Venice, 1468. Wendelin von Speyer has just arrived from Germany with the foundations of a cultural revolution: Gutenberg's movable type. Together with the young editor Bruno Uguccione and the seductive scribe Felice Feliciano, he starts the city's first printing press. While Bruno and Felice become entwined in an obsessive love triangle with a beautiful Dalmatian woman named Sosia, Wendelin tempts the fates by publishing the first edition of the erotic...

Customer Reviews

5 ratings

Captivating

Fueled with love and desire, THE FLOATING BOOK pulls you under, casting its spell, drowning you into the fascinating world of 15th century Venice.

Old World Dream

I absolutly loved this book. I couldn't put it down and when I had to, I couldn't stop thinking about it. A beautiful and also horrible love story.

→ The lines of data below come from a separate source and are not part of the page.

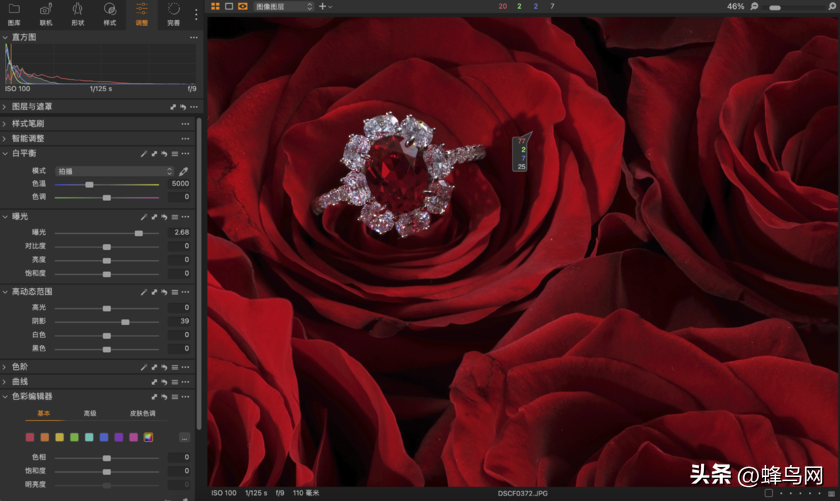Click the 色温 value field showing 5000
The height and width of the screenshot is (501, 840).
point(179,184)
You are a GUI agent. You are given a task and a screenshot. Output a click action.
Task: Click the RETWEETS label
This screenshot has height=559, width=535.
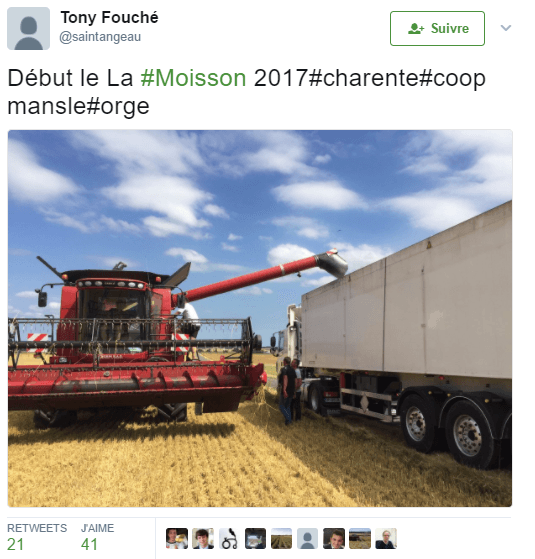(37, 528)
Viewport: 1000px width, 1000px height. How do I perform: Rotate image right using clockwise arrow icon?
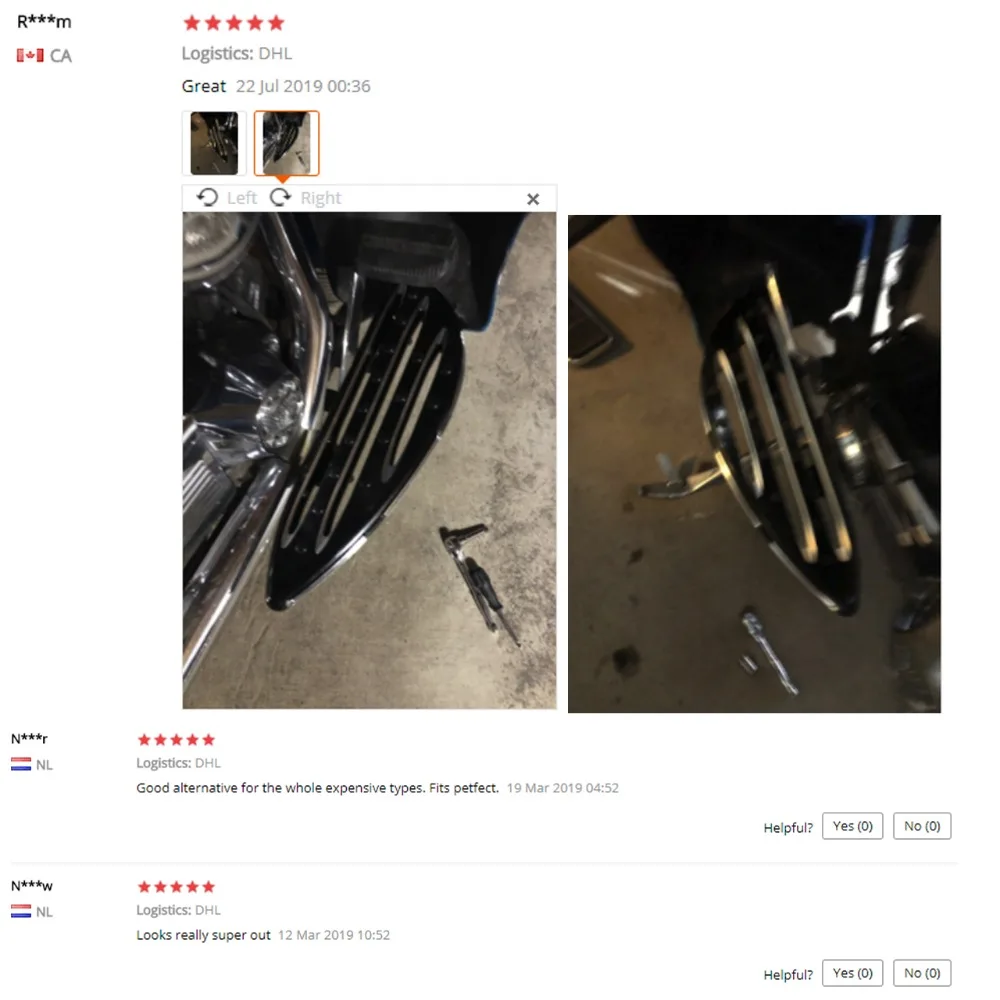point(281,198)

Poems, Printers and Lyric Floozies among the Canals

I first saw this book in JUST ARRIVED hardback section of BORDERS. It was the beautiful cover art (and the different typefaces) in the book. Being attracted to all things--literary (books about books), I bought it, thinking I'd be reading about a fabulous book printed in Venice by Wendelin von Speyer. I was expecting Von Speyer to be a Marco Polo of printers. But I found a more ordinary man (although no less fascinating) . . . truly I thought he had more merchant than artisan in his soul. And this book is about how he tried to tailor himself into the peculiar suit of a Venetian of that day. The prose is beautiful. It reminded me of Tanith Lee, a dark fantasist and to a lesser extent, Patricia McKillip. But it took me a while to figure out that the use of a specific typeface was related to the narrator of the tale. There is Catullus who writes the book that Wendelin Von Speyer eventually prints several hundred years later-- at great personal cost. There is Wendelin himself, the German printer who remains an outsider of Venice . . . until the end of the book. There is his superstitious and annoying wife--Lussieta--who was so needy I wanted to choke her. There is the most fascinating nymphomaniac in literature, Sosia. And the strange nun/abortionist Gentilia who nursed an unhealthy love for Bruno, her brother who is one of Sosia's legion of lovers. (Her scruples, such as they are, allow her to bed only Venetians.) There's Fra Fillipo--the Pat Robertson of Venice and his little pervy sidekick, Ianno who has a very lively and picturesque birthmark on the side of his head. All these characters' lives revolve around Catullus book. How can one not be enamoured by this story. And there's a killer ending too!!!! This would be a great HBO mini-series.

A book that has everything

Gorgeous prose, vivid social and cultural commentary, an evocative portrait of the most romantic city in the world, astonishing historical detail, and the steamiest sex to adorn a serious novel since "The Crimson Petal and the White" are all packed into this wonderful book. The plot is gripping, the history is real, the writing is mesmerizing. If you are going to Venice soon, "The Floating Book" will enhance your trip. If you can't get there, the novel is not a bad consolation.

Just too much; but still a good read

This could have been an absolutely fantastic historical novel; however, I feel the author attempted to intertwine too many characters and too many plot lines. Bringing the German printing press to Venice provides a great backbone for the plot; however, the switching back and forth to the ancient poet and the sexual escapades of some woman named Clodia is just confusing. I guess the author wanted us to become as enthralled with the erotic poems as the Venetians were; however, for me it just didn't work. The details of the city, the differences in personality between the Venetians and the German printer, the superstitions, and the effect of the printing press are wonderful. In all, very good historical read, but one that I almost abandoned due to excesses -- in wording and in characters. (Sometimes I had to stop to read a sentence over and ask myself "what in the world did that mean?"). The character of Sosia is as one editor described "over the top" while other characters such as von Speyer are easily believable.